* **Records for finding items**
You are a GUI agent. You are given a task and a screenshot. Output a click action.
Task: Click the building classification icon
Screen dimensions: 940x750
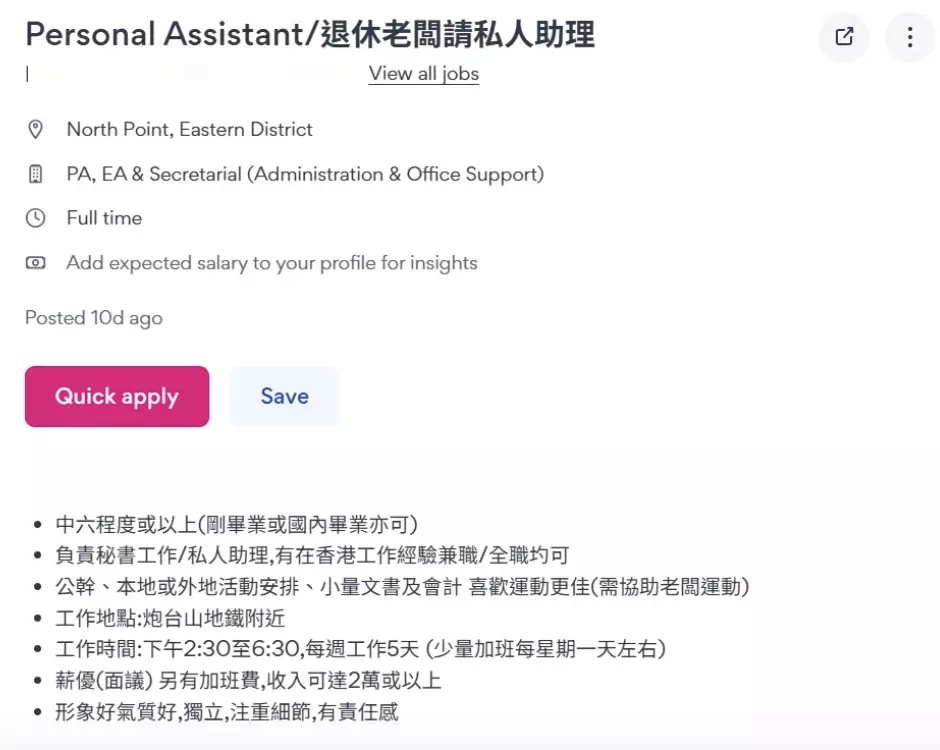[36, 174]
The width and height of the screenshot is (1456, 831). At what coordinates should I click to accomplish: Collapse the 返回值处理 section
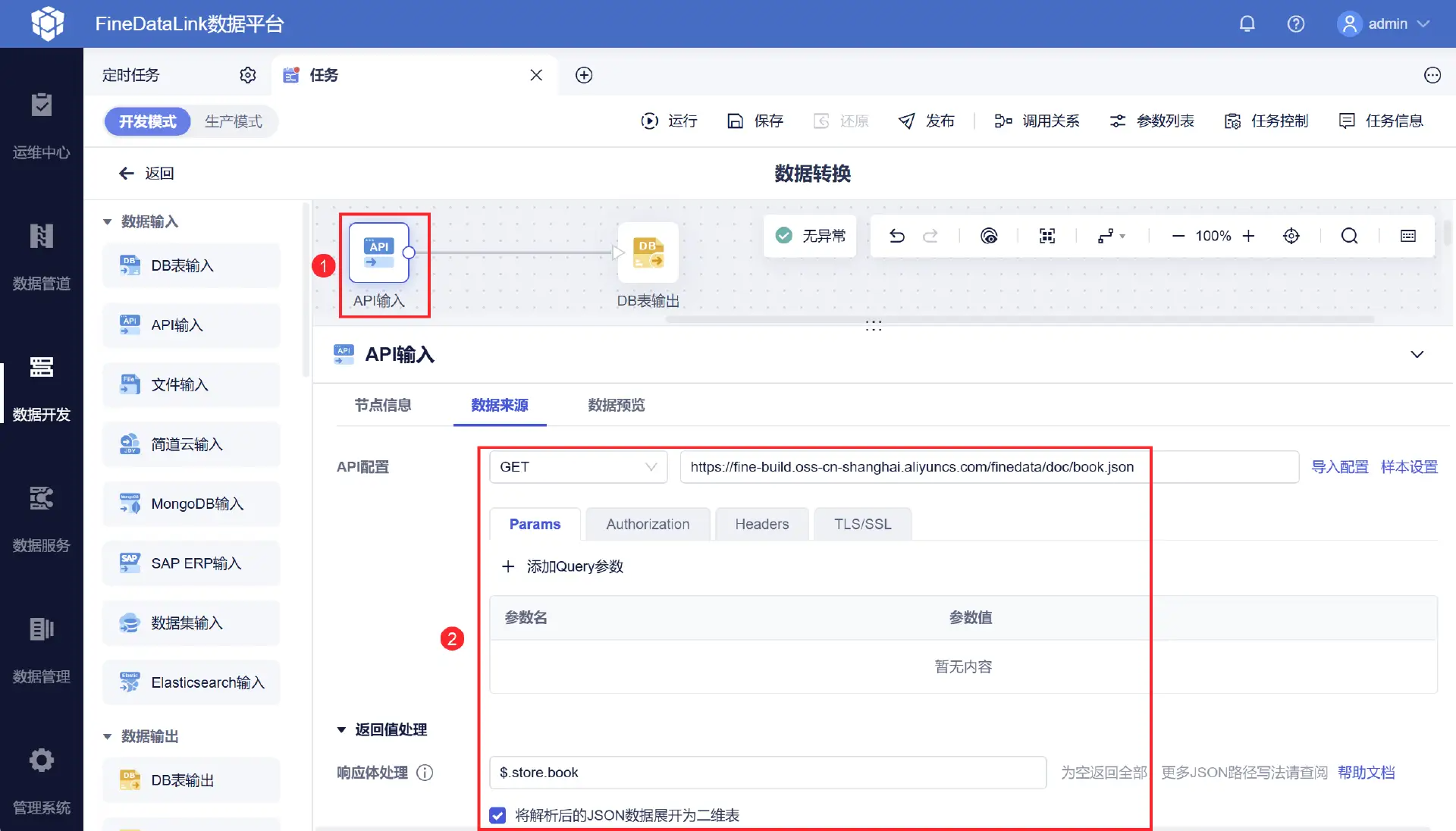click(x=341, y=729)
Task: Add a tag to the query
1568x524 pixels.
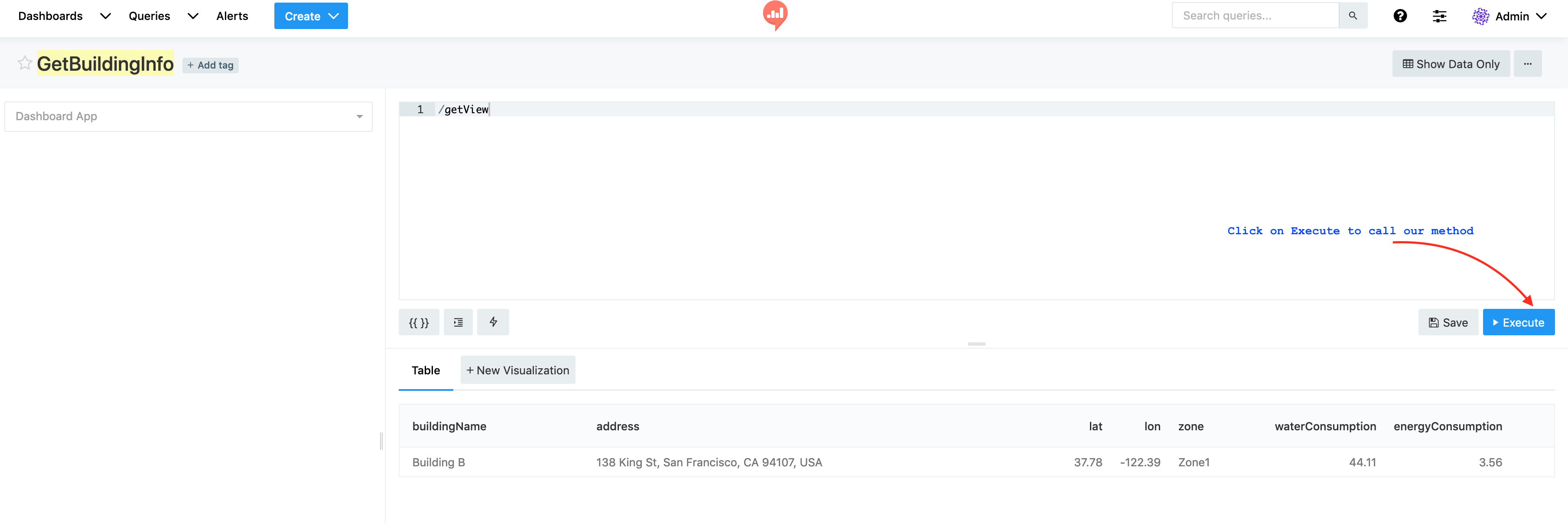Action: 210,65
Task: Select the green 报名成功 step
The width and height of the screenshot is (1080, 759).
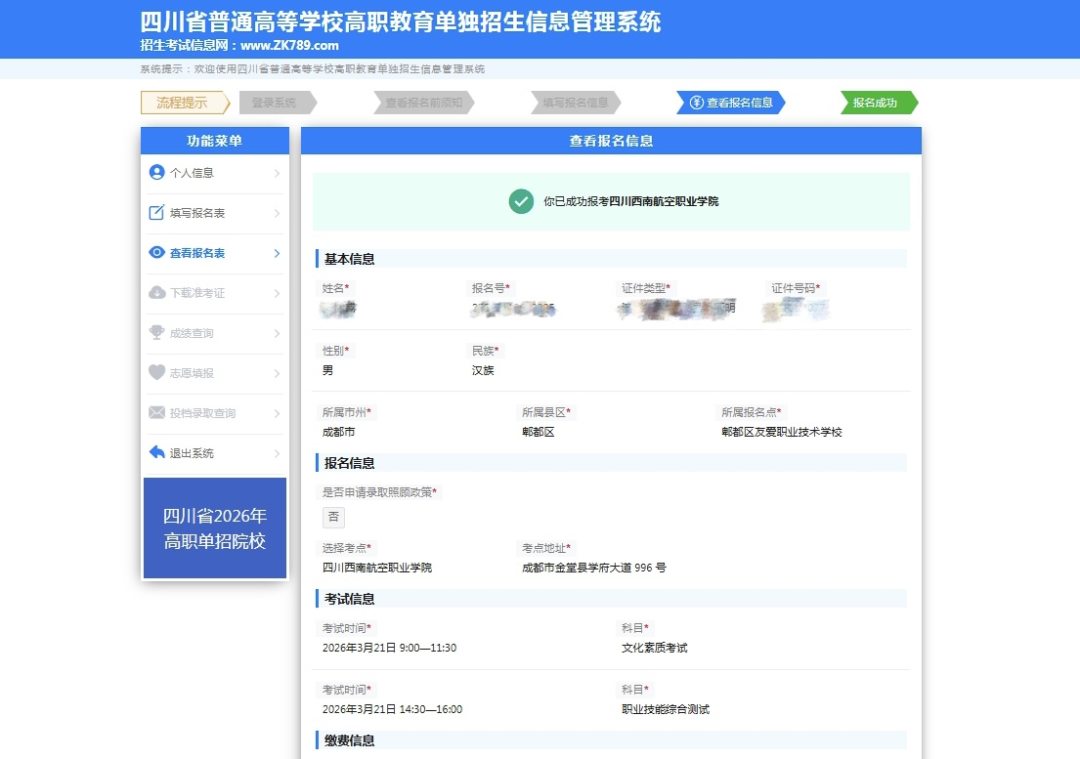Action: point(877,103)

* **Request**
Scale the material from the line containing "The width and height of the screenshot is (1456, 831)." through the end of the material. Reproduce those lines, requests included, with every coordinate in the answers multiplied by 1.65 and rounded to a whole number (halves round up), and leave the pictures out.

* **Final result**
The width and height of the screenshot is (1456, 831). At what coordinates should I click to accomplish: Collapse the 返回值处理 section
click(x=563, y=1203)
Task: Add a tag to the query
1568x524 pixels.
Action: 347,107
Task: Select the green 报名成功 step
The width and height of the screenshot is (1080, 759).
Action: point(1447,170)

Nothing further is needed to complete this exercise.